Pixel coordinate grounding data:
◆ ◆ ◆
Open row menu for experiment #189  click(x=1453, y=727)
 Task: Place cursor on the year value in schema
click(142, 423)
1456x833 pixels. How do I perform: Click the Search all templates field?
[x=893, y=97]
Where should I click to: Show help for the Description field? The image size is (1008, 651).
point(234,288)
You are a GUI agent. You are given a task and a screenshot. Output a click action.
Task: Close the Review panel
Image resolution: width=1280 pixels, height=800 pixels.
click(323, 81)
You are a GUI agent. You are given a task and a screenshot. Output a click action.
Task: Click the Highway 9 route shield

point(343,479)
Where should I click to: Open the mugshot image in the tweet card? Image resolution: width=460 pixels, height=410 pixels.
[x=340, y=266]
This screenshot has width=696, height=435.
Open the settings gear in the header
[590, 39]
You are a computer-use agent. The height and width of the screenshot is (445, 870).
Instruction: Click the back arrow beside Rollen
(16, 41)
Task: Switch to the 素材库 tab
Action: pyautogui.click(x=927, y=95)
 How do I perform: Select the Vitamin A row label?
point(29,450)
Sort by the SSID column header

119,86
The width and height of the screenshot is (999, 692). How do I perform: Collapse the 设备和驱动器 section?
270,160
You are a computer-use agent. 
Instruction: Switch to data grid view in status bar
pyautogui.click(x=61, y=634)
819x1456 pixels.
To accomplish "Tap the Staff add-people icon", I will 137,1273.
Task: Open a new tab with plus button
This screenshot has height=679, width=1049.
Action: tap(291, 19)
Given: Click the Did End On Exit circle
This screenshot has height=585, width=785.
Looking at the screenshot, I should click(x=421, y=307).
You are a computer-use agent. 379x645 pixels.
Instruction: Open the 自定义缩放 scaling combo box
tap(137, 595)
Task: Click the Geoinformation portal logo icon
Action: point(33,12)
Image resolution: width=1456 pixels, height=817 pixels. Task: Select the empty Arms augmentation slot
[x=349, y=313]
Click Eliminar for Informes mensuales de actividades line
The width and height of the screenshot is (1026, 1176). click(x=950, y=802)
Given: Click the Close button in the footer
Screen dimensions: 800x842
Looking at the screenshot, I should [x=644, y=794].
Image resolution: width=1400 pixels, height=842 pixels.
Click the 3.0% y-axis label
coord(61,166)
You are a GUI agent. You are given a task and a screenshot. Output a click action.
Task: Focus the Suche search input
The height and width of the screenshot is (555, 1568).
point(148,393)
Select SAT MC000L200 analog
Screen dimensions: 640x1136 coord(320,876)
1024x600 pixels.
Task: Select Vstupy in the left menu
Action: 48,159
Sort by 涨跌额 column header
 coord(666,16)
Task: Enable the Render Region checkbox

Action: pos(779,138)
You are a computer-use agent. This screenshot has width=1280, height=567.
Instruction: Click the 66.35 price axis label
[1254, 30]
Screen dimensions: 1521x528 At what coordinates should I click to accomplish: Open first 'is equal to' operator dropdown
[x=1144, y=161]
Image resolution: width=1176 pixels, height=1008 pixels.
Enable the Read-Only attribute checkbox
◆ ◆ ◆
● **Aim of the exercise**
Reproduce the records in full, exactly as written.

● **Task response**
Open row menu for experiment #189  click(x=1453, y=727)
 Task: Place cursor on the year value in schema
click(142, 423)
1456x833 pixels. How do I perform: Click the Search all templates field?
[x=893, y=97]
Where should I click to: Show help for the Description field? The image size is (1008, 651).
point(234,288)
You are a GUI agent. You are given a task and a screenshot. Output a click action.
Task: Close the Review panel
Image resolution: width=1280 pixels, height=800 pixels.
click(323, 81)
You are a GUI agent. You are given a task and a screenshot. Output a click action.
Task: Click the Highway 9 route shield

point(343,479)
Where should I click to: Open the mugshot image in the tweet card? Image resolution: width=460 pixels, height=410 pixels.
[x=340, y=266]
This screenshot has width=696, height=435.
Open the settings gear in the header
[590, 39]
You are a computer-use agent. The height and width of the screenshot is (445, 870).
Instruction: Click the back arrow beside Rollen
(16, 41)
Task: Switch to the 素材库 tab
Action: pyautogui.click(x=927, y=95)
 How do I perform: Select the Vitamin A row label?
point(29,450)
Sort by the SSID column header

119,86
The width and height of the screenshot is (999, 692). How do I perform: Collapse the 设备和驱动器 section?
270,160
You are a computer-use agent. 
Instruction: Switch to data grid view in status bar
pyautogui.click(x=61, y=634)
819x1456 pixels.
To accomplish "Tap the Staff add-people icon", I will 137,1273.
Task: Open a new tab with plus button
This screenshot has height=679, width=1049.
Action: tap(291, 19)
Given: Click the Did End On Exit circle
This screenshot has height=585, width=785.
Looking at the screenshot, I should click(x=421, y=307).
You are a computer-use agent. 379x645 pixels.
Instruction: Open the 自定义缩放 scaling combo box
tap(137, 595)
Task: Click the Geoinformation portal logo icon
Action: point(33,12)
Image resolution: width=1456 pixels, height=817 pixels. Task: Select the empty Arms augmentation slot
[x=349, y=313]
Click Eliminar for Informes mensuales de actividades line
The width and height of the screenshot is (1026, 1176). click(x=950, y=802)
Given: Click the Close button in the footer
Screen dimensions: 800x842
Looking at the screenshot, I should [x=644, y=794].
Image resolution: width=1400 pixels, height=842 pixels.
Click the 3.0% y-axis label
coord(61,166)
You are a GUI agent. You are given a task and a screenshot. Output a click action.
Task: Focus the Suche search input
The height and width of the screenshot is (555, 1568).
point(148,393)
Select SAT MC000L200 analog
Screen dimensions: 640x1136 coord(320,876)
1024x600 pixels.
Task: Select Vstupy in the left menu
Action: 48,159
Sort by 涨跌额 column header
 coord(666,16)
Task: Enable the Render Region checkbox

Action: pos(779,138)
You are a computer-use agent. This screenshot has width=1280, height=567.
Instruction: Click the 66.35 price axis label
[1254, 30]
Screen dimensions: 1521x528 At what coordinates should I click to accomplish: Open first 'is equal to' operator dropdown
[x=1144, y=161]
Image resolution: width=1176 pixels, height=1008 pixels.
Enable the Read-Only attribute checkbox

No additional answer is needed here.